Although primarily a programming language suite, Acornsoft released its P-System product featuring UCSD Pascal and Fortran 77 compilers as part of its business range. Developed by TDI for Acornsoft, the product required a 6502 second processor and disc system, preferably with two drives. Despite the £299 price, various tools including an assembler and linker were omitted from the product, these being made available in a separate Advanced Development Toolkit from TDI.

==Acornsoft Languages range==
Acorn systems came with a version of the BBC BASIC programming language as standard but Acornsoft also produced a wide range of other languages that could be loaded in by cassette or disc or in some cases, supplied in ROM form.

- L01 FORTH (BBC 1982, Electron 1983)
- L02 LISP (BBC 1982, Electron 1983, Electron ROM cartridge 1984)
- L03 BCPL (BBC 1983)
- L04 Microtext (BBC 1983)
- L05 6502 Development System (BBC 1985)
- L06 Logo (BBC 1983, Electron ROM cartridge 1985)
- L07 Turtle Graphics (BBC 1983, Electron 1984)
- L08 S-Pascal (BBC 1983, Electron 1984)
- L09 LISP Demonstrations (BBC 1984)
- L10 BCPL Calculations Package (BBC 198?)
- L11
- L12 BCPL Stand Alone Generator (BBC 1983)
- L13 FORTH – ROM version (BBC 1984)
- L14 LISP – ROM version (BBC 1982)
- L15
- L16
- L17 PROLOG Micro (BBC 1985)
- L18 ISO-Pascal (BBC 1984, Electron ROM cartridge 1985)
- L19 COMAL (BBC 1984).
- L20
- L21
- L22 BASIC Editor (BBC 1985)
- L23 Termulator (BBC 1987)
- L24 ISO-Pascal Stand Alone Generator (BBC 198?)

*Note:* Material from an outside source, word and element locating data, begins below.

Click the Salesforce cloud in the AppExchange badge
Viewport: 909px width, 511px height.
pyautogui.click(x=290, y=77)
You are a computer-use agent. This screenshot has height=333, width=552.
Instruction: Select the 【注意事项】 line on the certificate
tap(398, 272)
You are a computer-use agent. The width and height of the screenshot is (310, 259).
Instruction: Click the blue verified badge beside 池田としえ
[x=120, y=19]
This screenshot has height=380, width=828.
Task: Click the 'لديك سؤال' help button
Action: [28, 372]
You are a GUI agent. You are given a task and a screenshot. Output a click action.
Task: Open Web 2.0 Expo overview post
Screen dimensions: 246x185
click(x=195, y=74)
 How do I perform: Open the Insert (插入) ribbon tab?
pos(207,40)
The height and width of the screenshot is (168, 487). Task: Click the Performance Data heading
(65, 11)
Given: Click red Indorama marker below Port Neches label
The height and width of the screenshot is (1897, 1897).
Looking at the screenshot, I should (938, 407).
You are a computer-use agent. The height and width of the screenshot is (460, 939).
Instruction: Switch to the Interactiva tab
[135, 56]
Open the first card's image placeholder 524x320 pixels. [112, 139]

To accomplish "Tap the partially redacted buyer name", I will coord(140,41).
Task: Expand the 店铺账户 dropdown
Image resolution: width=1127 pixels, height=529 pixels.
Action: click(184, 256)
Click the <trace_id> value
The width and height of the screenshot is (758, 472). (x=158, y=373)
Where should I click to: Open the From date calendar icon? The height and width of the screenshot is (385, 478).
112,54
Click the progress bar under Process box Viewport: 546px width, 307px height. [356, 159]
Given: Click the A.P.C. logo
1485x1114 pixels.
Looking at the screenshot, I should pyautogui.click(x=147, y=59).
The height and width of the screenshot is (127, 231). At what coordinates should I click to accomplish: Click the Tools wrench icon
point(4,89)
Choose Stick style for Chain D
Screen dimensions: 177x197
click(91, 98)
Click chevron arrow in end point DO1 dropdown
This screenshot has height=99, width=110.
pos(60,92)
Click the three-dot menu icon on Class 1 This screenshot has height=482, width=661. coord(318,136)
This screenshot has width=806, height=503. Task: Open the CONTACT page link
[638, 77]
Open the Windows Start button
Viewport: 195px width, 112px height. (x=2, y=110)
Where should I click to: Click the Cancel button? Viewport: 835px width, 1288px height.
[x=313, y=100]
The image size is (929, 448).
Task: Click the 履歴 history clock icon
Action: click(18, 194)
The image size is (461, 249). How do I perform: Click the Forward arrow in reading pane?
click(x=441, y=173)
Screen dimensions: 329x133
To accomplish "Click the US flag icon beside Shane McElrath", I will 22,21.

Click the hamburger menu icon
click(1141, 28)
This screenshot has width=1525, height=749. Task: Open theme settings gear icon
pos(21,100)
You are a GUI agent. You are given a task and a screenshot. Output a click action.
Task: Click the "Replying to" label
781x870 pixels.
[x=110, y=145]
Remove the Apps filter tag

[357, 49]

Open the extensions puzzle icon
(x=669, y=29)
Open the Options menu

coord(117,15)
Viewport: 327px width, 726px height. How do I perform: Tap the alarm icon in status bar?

The relative performance of some of Acornsoft's languages was evaluated using a benchmark based on the Takeuchi function, Tak by former Acornsoft managing director, David Johnson-Davies, noting that "it is difficult to imagine a language that performs badly on Tak being much use for anything", illustrating a diversity amongst these language implementations in terms of readability, speed and generated code size. A follow-up article expanded the comparison to other language implementations such as Oxford Pascal, Z80 versions of BBC BASIC, Turbo Pascal and Small-C.

==Acornsoft Graphics range and more==
The graphics range was used to demonstrate the graphical power of the Acorn computers but only three titles were made available. The X?? code was then used for other types of software.

- X01 Creative Graphics (BBC 198?, Electron 1983)
- X02 Graphs & Charts (BBC 198?, Electron 1983)
- X03 Picture Maker (BBC 1983, Electron 1984)
- X04 Shirley Conran's Magic Garden (BBC 1983)
- X05 Collector's Catalogue (BBC 198?)
- X06 Membership Manager (BBC 198?)
- X07 One To Nine (BBC 198?)
- X08 Hooked on Numbers (BBC 1983)
- X09
- X10 Complete Cocktail Maker (BBC 198?, Electron 1984)
- X11 Paul Daniels' Magic Show (BBC 198?, Electron 1984)
- X12 100 Programs for the BBC Micro (BBC 198?)
- X13 Linkword French (BBC 1984)
- X14 Linkword Italian (BBC 1984)
- X15 Linkword Spanish (BBC 1984)
- X16 Linkword German (BBC 1984)
- X17 Watch Your Weight (BBC 198?, Electron 1984)
- X18 Me & My Micro (Electron 1984)

The range took on various themes including Creative Sound (X26).